본 발명은 다음의 실험예를 참조하여 추가로 상세하게 기재한다. 이들 실시예는 단지 예시의 목적으로 제공되며, 달리 명시되지 않는 한 제한하려는 것은 아니다. 따라서, 본 발명은 다음의 실시예로 한정되는 것으로 결코 해석되지 않아야 하며, 오히려 본원에 제공되는 교시의 결과로서 입증되는 임의의 변형 및 모든 변형을 포함하는 것으로 해석되어야 한다.

추가의 기재 없이, 당해 기술분야의 숙련가는 이전의 기재 및 다음의 예시적 실시예를 사용하여, 본 발명의 화합물을 제조하고 사용할 수 있고, 특허청구된 방법을 실시할 수 있다고 생각된다. 따라서, 다음의 실시예는 구체적으로는 본 발명의 바람직한 실시형태를 지적하고, 어떠한 방식으로도 개시의 나머지를 제한하는 것으로 해석되어서는 안된다.

» 제공된 기록:
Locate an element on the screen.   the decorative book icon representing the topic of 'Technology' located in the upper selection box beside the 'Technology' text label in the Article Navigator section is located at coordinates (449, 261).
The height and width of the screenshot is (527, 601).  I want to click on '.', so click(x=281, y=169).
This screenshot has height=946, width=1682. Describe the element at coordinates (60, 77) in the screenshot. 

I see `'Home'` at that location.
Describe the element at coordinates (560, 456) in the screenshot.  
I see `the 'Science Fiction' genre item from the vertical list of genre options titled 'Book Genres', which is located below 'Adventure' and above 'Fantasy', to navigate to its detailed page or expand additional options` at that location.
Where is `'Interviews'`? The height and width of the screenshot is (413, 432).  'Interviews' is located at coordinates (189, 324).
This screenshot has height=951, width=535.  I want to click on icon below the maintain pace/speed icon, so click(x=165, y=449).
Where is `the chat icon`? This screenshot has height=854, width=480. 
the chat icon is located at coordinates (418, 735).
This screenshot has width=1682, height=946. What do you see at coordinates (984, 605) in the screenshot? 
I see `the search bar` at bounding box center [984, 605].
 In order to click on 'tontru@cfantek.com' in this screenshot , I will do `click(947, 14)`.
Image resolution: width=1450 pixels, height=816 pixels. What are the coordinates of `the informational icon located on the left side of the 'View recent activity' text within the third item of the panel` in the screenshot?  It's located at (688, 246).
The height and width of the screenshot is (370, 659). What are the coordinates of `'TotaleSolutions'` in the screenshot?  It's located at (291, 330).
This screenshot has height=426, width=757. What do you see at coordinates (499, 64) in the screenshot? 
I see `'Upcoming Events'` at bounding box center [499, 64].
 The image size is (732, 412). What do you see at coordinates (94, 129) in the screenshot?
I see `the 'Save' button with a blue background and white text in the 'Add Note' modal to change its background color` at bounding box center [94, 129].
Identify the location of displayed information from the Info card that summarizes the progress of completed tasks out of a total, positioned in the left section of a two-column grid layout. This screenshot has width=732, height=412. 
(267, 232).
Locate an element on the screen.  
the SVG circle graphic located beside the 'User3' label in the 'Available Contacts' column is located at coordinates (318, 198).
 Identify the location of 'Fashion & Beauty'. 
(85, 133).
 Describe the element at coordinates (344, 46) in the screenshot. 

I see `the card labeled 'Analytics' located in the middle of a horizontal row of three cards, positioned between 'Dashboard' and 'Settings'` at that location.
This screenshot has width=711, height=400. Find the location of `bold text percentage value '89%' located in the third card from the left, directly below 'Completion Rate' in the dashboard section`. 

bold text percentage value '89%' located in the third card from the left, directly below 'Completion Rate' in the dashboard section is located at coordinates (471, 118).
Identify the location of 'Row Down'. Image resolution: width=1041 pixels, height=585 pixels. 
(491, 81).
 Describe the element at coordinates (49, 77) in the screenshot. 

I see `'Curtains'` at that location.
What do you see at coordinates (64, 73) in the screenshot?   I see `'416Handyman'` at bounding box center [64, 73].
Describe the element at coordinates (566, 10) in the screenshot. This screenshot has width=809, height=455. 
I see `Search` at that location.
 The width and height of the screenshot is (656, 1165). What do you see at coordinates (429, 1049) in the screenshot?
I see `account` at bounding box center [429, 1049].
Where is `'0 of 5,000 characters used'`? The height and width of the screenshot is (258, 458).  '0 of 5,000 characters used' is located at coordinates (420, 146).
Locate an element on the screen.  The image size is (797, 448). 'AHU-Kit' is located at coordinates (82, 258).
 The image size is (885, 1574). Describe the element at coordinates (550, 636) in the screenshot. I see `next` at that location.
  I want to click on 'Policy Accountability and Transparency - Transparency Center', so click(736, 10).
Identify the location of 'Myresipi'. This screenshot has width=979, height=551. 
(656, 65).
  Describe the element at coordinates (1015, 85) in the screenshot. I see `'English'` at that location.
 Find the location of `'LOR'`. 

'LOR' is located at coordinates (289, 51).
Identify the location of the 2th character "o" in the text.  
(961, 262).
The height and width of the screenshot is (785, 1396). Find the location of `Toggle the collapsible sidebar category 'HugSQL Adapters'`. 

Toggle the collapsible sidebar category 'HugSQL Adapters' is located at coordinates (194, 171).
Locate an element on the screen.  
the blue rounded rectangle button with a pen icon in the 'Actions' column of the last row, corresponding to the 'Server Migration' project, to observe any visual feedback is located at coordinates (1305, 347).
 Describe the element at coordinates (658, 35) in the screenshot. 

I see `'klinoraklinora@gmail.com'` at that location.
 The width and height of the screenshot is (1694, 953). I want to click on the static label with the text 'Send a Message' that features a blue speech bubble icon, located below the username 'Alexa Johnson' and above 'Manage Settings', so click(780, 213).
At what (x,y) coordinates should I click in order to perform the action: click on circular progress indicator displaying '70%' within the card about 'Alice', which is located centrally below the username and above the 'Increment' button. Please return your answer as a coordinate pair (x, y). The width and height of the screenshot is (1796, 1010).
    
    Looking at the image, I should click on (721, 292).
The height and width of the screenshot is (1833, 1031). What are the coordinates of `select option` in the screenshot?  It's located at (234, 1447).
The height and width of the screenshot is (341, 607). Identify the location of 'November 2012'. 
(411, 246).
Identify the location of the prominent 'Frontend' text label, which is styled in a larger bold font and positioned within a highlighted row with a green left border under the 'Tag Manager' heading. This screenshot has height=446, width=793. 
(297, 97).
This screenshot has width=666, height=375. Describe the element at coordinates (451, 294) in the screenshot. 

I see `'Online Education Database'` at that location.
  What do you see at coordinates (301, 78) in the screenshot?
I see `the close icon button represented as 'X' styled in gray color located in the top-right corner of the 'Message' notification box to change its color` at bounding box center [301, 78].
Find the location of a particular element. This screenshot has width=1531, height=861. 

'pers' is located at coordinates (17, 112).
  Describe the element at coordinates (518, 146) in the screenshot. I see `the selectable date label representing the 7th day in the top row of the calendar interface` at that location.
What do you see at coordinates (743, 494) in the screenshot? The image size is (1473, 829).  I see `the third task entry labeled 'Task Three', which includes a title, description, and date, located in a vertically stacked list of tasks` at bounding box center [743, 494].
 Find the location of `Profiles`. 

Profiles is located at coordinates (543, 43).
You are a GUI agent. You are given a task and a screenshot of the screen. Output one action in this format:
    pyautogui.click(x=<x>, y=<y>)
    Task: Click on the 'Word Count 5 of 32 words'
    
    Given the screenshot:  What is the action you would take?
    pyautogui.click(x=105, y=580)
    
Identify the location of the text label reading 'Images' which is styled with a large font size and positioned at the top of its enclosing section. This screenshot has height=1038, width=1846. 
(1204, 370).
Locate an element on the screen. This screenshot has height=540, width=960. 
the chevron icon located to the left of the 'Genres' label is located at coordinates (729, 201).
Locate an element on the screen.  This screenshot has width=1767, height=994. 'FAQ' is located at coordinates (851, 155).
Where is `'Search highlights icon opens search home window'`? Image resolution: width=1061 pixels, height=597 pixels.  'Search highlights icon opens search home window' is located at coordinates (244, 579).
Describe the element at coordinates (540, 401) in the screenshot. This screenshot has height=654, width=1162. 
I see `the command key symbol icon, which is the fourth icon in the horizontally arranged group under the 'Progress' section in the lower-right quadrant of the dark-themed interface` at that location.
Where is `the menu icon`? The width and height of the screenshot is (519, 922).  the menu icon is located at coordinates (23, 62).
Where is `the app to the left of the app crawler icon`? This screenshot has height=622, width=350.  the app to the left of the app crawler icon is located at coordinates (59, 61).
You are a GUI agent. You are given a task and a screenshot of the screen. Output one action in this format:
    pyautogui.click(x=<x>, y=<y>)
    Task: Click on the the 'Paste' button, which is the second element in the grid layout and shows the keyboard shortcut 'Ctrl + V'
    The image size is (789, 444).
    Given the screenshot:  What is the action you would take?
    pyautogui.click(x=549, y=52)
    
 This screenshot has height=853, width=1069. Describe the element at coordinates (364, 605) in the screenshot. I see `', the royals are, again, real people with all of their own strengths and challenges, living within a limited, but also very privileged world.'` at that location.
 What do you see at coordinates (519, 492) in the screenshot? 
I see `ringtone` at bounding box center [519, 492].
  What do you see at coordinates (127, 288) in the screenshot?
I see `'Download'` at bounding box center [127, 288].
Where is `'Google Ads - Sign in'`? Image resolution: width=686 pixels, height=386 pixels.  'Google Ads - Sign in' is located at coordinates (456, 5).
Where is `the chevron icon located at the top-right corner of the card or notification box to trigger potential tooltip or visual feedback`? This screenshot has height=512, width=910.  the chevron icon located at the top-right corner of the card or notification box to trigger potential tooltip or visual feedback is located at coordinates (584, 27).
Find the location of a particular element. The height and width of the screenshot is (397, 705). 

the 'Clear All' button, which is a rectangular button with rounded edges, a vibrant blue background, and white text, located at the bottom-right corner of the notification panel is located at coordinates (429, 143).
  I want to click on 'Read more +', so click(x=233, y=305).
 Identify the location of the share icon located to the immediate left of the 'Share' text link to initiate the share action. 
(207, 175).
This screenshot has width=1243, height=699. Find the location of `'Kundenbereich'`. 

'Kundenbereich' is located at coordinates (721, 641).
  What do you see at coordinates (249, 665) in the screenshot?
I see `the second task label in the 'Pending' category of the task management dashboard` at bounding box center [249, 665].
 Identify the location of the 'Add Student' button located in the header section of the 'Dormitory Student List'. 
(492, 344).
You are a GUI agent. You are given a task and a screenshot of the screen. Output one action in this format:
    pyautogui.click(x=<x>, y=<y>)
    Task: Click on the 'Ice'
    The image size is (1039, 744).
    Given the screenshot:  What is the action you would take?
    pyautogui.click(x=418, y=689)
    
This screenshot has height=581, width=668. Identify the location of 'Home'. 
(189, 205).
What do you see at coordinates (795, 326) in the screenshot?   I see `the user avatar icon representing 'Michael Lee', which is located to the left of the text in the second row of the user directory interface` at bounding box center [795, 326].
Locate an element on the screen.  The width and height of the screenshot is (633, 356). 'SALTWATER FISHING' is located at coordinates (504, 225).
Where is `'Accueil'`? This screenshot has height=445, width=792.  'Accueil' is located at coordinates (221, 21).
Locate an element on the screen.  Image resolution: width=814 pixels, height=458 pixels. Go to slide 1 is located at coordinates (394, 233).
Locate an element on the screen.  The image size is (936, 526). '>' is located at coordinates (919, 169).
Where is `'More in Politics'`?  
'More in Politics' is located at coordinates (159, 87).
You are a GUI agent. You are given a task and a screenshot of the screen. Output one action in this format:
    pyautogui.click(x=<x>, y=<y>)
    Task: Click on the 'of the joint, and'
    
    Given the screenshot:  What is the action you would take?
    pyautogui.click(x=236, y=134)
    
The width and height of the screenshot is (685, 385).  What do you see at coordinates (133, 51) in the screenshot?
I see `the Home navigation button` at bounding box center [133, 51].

» 해결할 문제: 제공된 글 전체를 한 글자도 바꾸지 말고 옮겨 적으세요. 이 기록은 다른 출처에서 가져왔습니다.

» 연습 답안:
본 발명은 다음의 실험예를 참조하여 추가로 상세하게 기재한다. 이들 실시예는 단지 예시의 목적으로 제공되며, 달리 명시되지 않는 한 제한하려는 것은 아니다. 따라서, 본 발명은 다음의 실시예로 한정되는 것으로 결코 해석되지 않아야 하며, 오히려 본원에 제공되는 교시의 결과로서 입증되는 임의의 변형 및 모든 변형을 포함하는 것으로 해석되어야 한다.

추가의 기재 없이, 당해 기술분야의 숙련가는 이전의 기재 및 다음의 예시적 실시예를 사용하여, 본 발명의 화합물을 제조하고 사용할 수 있고, 특허청구된 방법을 실시할 수 있다고 생각된다. 따라서, 다음의 실시예는 구체적으로는 본 발명의 바람직한 실시형태를 지적하고, 어떠한 방식으로도 개시의 나머지를 제한하는 것으로 해석되어서는 안된다.